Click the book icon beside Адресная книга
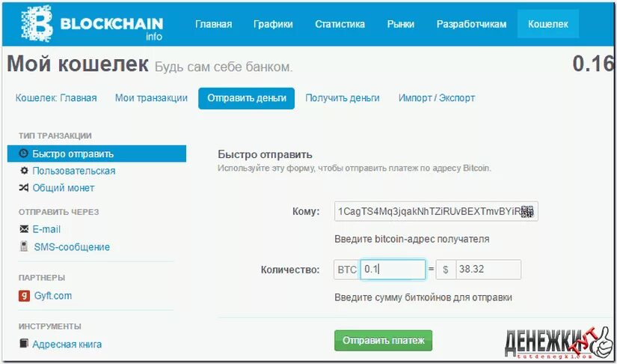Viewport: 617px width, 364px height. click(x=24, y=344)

_ _ _

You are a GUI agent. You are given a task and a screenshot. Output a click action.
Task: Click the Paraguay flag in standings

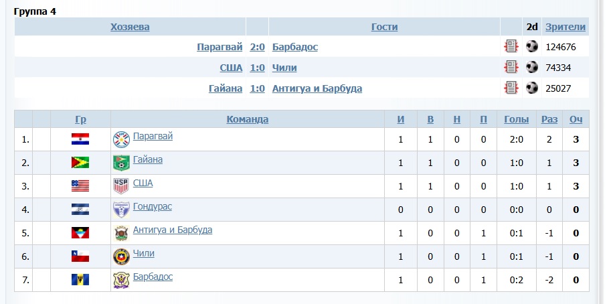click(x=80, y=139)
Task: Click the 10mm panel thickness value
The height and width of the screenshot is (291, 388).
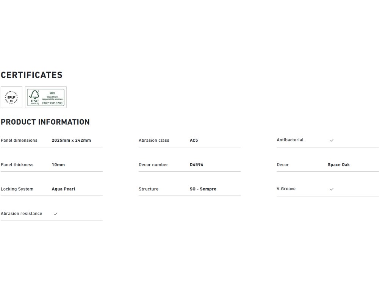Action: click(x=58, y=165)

_ _ _

## Exercise aim
Using the data above, return the lines from the one holding "You are a GUI" through the one holding "Task: Click the 10mm panel thickness value" exactly, but not the pictures.

## Task solution
You are a GUI agent. You are given a task and a screenshot. Output a click action.
Task: Click the Paraguay flag in standings

click(x=80, y=139)
Task: Click the 10mm panel thickness value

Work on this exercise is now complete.